2. When I extrapolate this to 30 days in November, this results in about 4700 kilowatt-hours of heating energy. Historically, November accounts for about 11.4% of the annual heating energy (source: Munich utility company averaged over all their district heating customers). Based on this, the annual consumption would be nearly 43,000 kilowatt-hours, or 185 kilowatt-hours per heated square meter per year.

3. According to the 2018 heating cost index for district heating, the average value is 133 kilowatt-hours per heated square meter per year, and this includes tens of thousands of buildings from the 1970s, 80s, and 90s with poor insulation. We are therefore nearly 40% above the average, which probably means 70–80% above the value expected for KfW 55 houses if compared.

Does this sound strange to you as well?

A technician for the heating system will visit tomorrow, but if they don’t find anything to explain the discrepancy, I will have to file a complaint immediately.

What do you think?

Many thanks in advance for your replies!

Best regards,
Thomas
S
Scout
21 Nov 2019 17:02
No, a underfloor heating system doesn’t have an automatic refill inlet—so your neighbor won’t find a geyser on their lawn because of it.
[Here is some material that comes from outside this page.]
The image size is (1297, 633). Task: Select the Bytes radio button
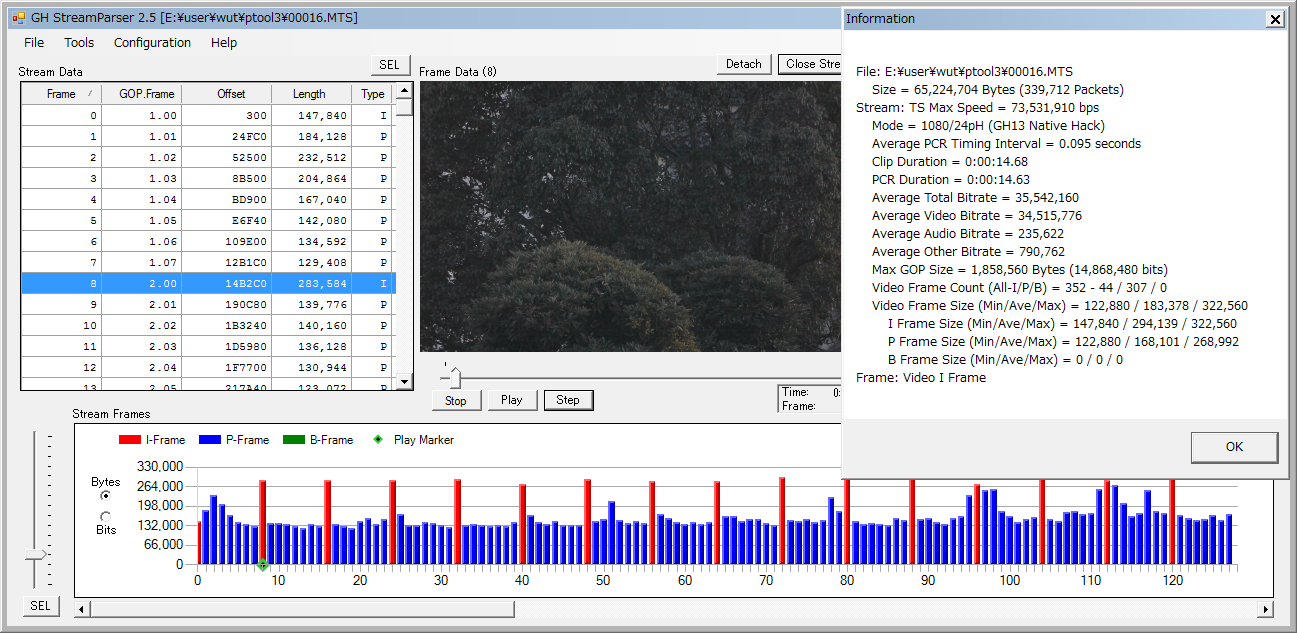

I would wait for the technician tomorrow.
T
Tom1971
21 Nov 2019 17:40
Thank you, that is somewhat reassuring. I’ve created a table showing the daily consumption and total usage, including a projection for November and the entire year, and I will present this to the technician tomorrow. Something must be wrong. I’ll keep you updated here!
Dunkles Dokument: Tabelle zum Fernwärmeverbrauch im Haus 40 mit roter Warnzeile unten.
G
guckuck2
21 Nov 2019 17:43
So if you show the technician a PowerPoint presentation tomorrow, he will understand it even better.
Just wait and feel free to share your experience here.
tomtom7921 Nov 2019 17:45
Hard as a hammer.. are you for real or just fresh out of university?
T
Tom1971
21 Nov 2019 17:47
Seriously. Why isn’t an owner allowed to do the calculations? Maybe I’m overreacting, and if the values hadn’t been so extremely high, I would have waited first. But this just looks pretty severe.
D
DanielHamburg
21 Nov 2019 18:14
And are you sure the unit kWh was read and converted correctly?